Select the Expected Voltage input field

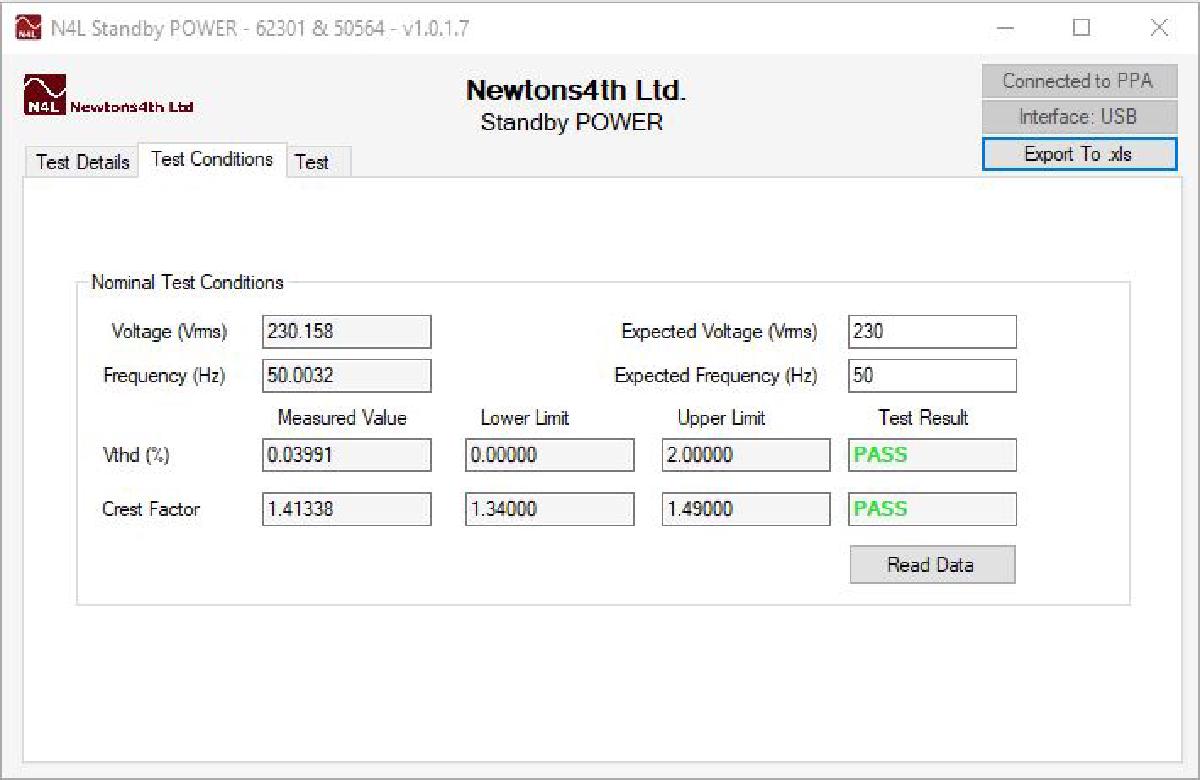931,331
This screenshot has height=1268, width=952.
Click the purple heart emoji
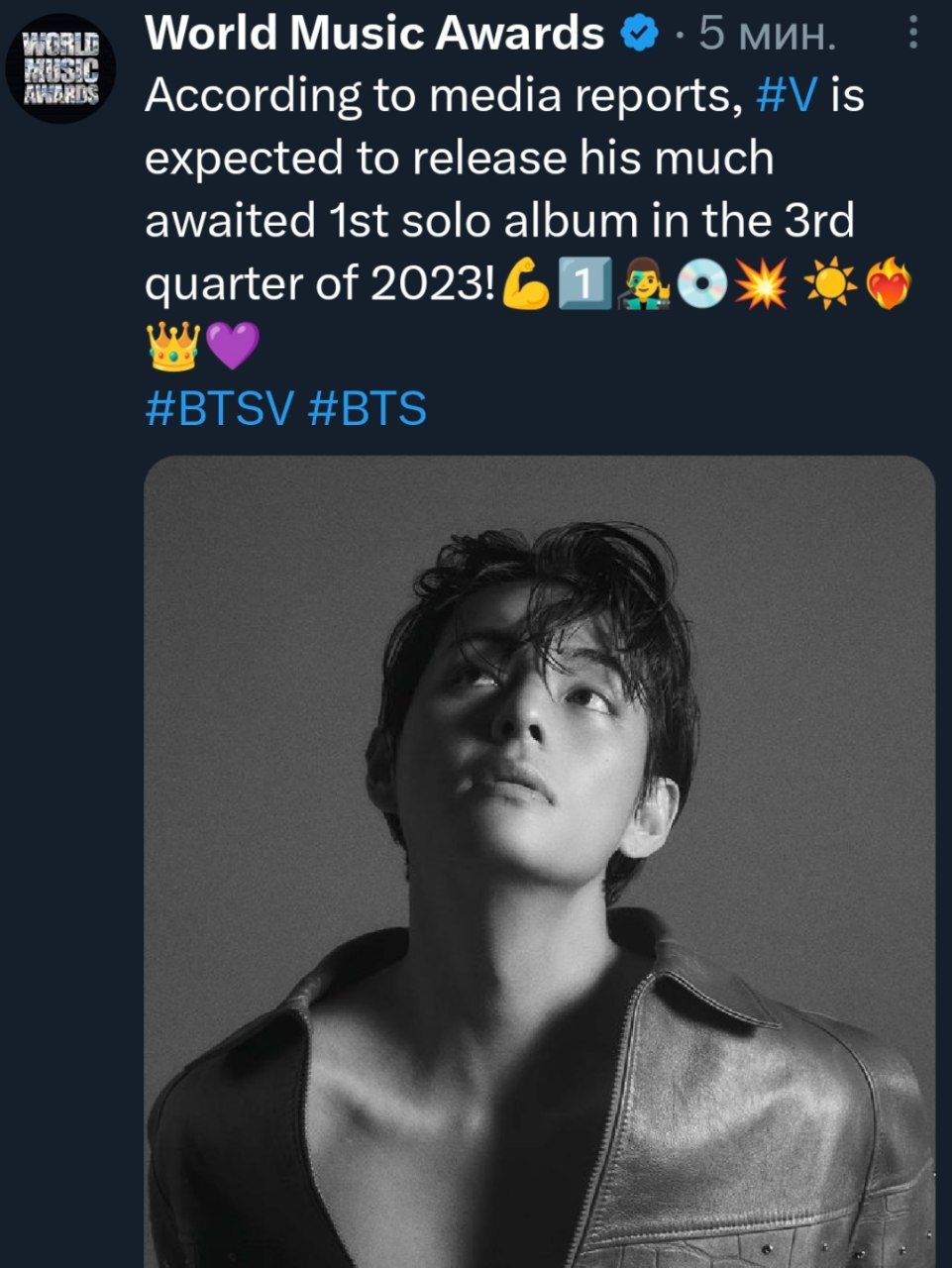pyautogui.click(x=232, y=347)
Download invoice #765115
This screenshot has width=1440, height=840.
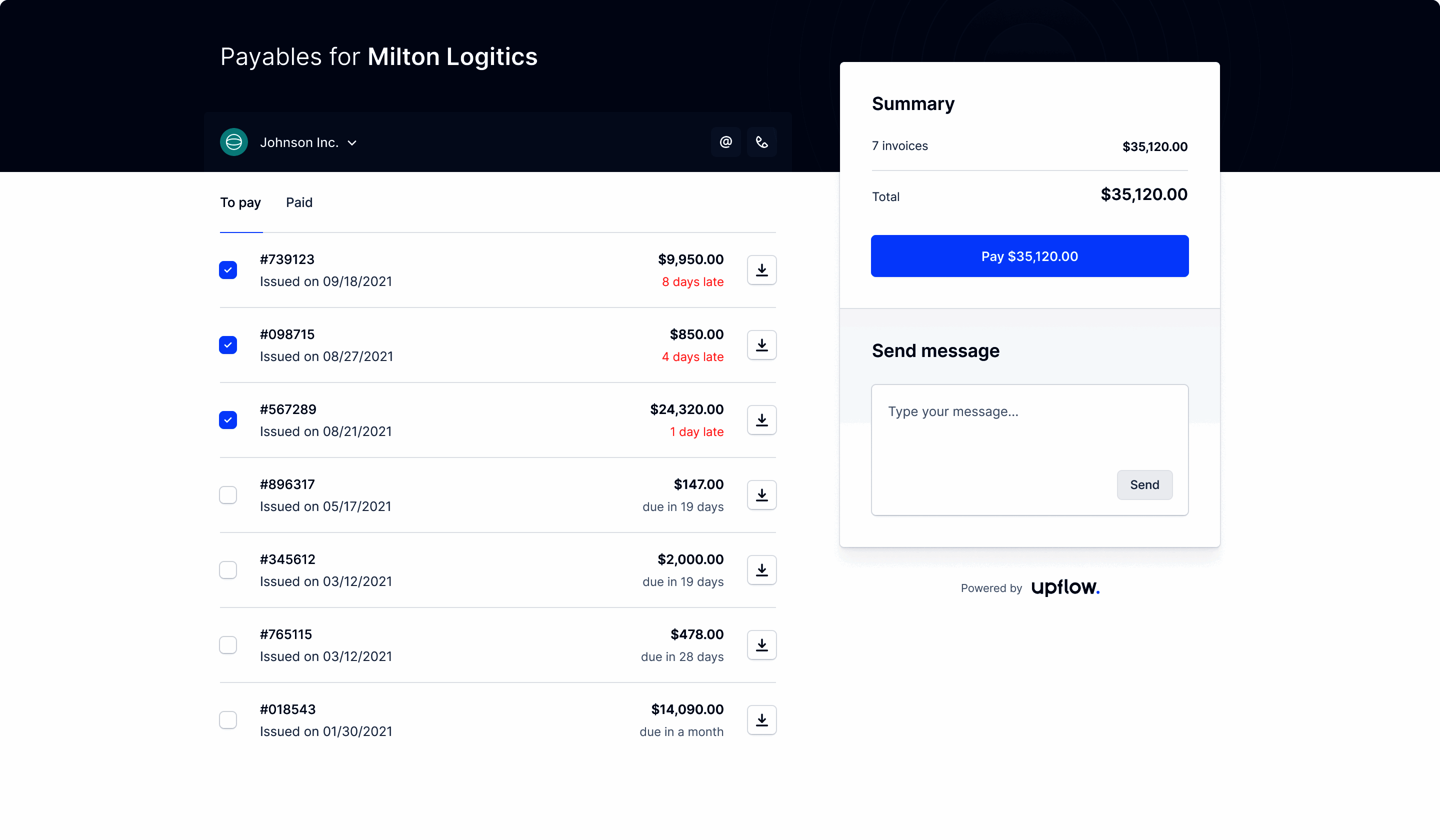[762, 645]
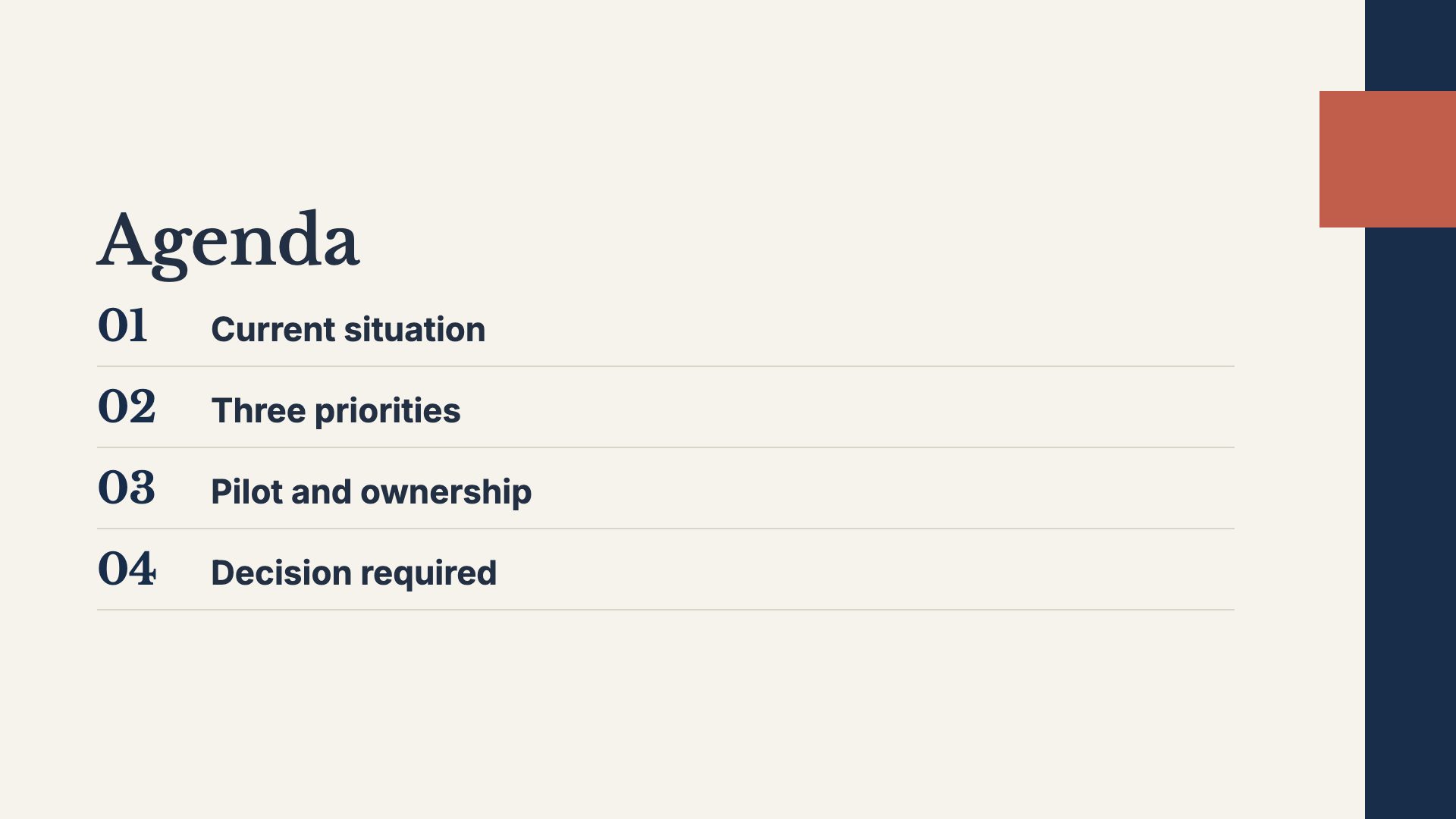
Task: Click the navy blue vertical sidebar
Action: pyautogui.click(x=1410, y=523)
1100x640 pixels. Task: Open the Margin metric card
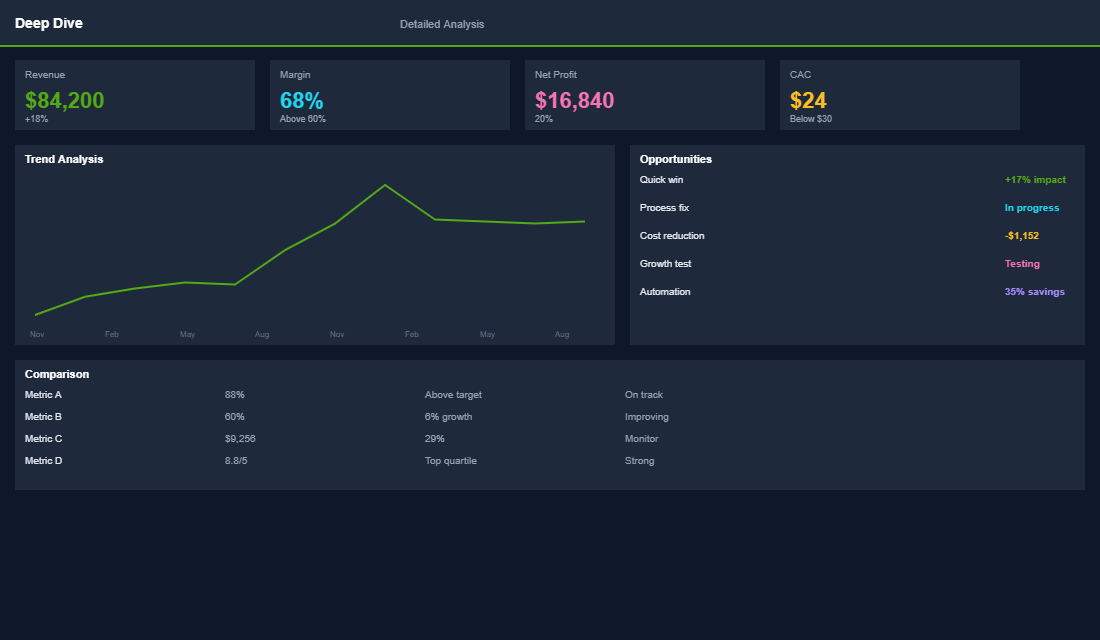click(x=389, y=95)

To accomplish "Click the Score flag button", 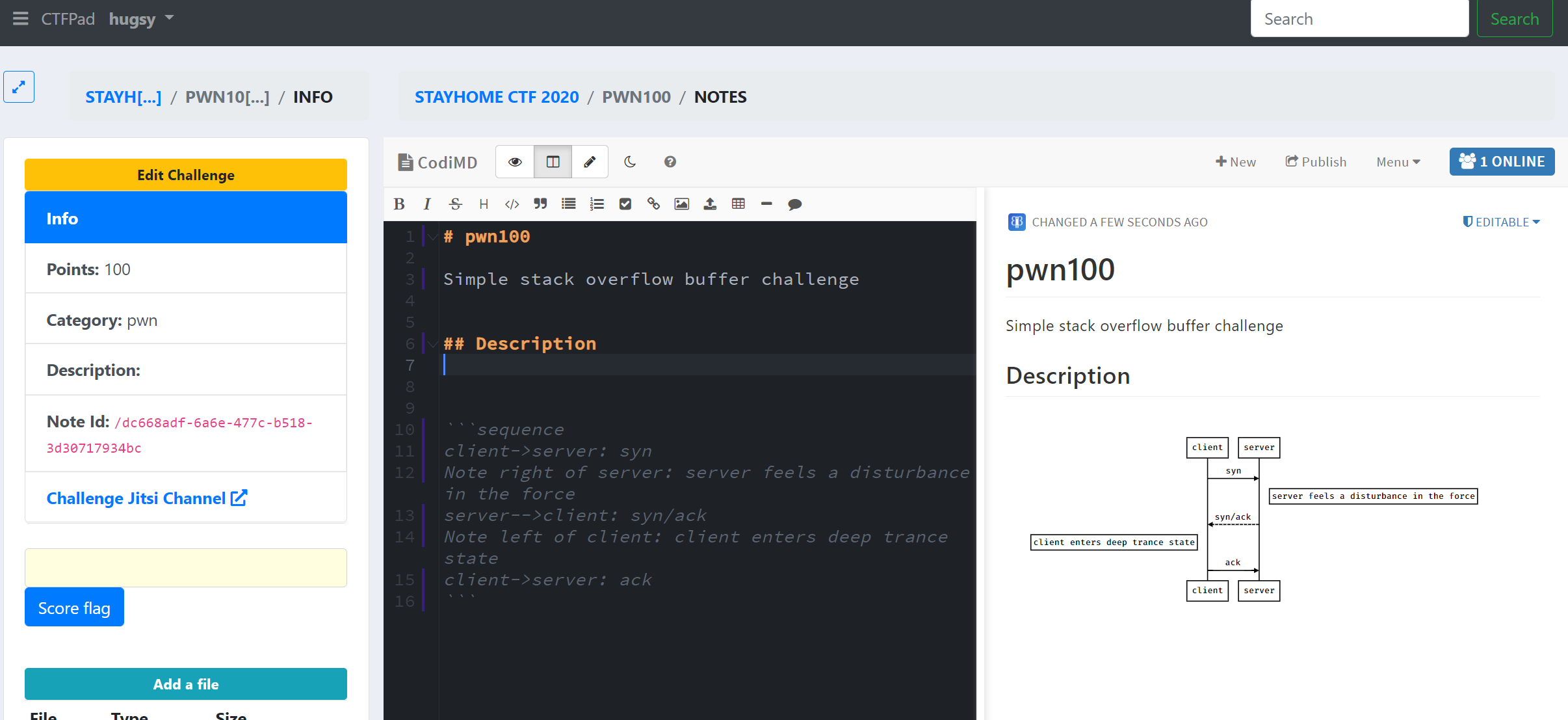I will pyautogui.click(x=74, y=607).
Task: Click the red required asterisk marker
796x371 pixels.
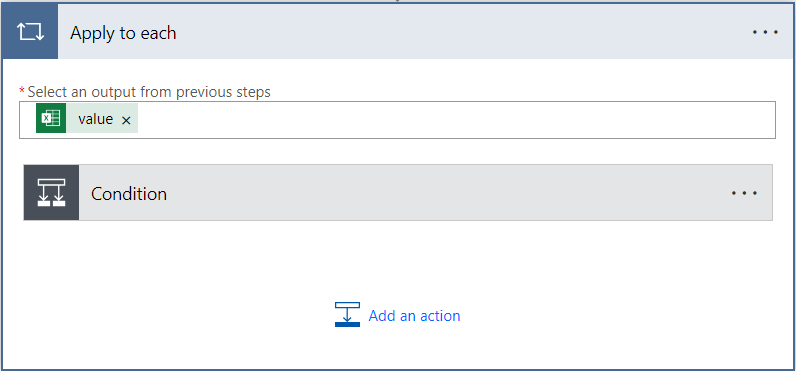Action: click(x=22, y=90)
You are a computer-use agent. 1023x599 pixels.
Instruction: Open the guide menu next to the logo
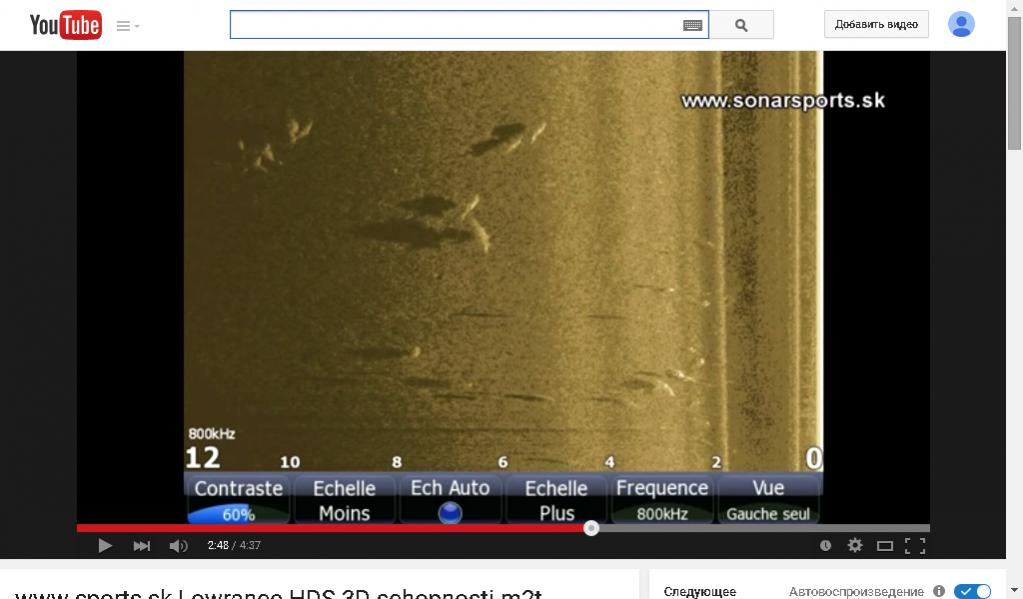click(x=127, y=26)
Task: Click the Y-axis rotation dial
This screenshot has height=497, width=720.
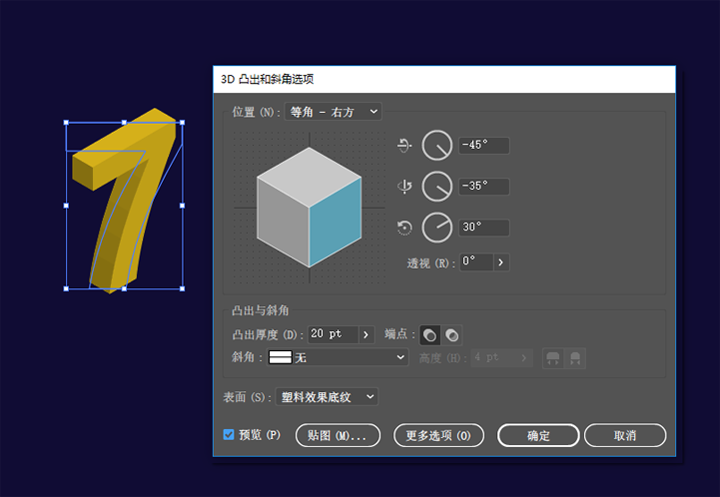Action: tap(437, 186)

** WRITTEN PROBLEM **
Update the part of the items that opens with the line containing "Task: Click the Y-axis rotation dial" and closes at the end of the items, replacing "rotation dial" with "rotation knob" and leaving everything else unchanged. Give only those lines, and leave the pictures out.

** FINISHED TASK **
Task: Click the Y-axis rotation knob
This screenshot has height=497, width=720.
Action: tap(437, 186)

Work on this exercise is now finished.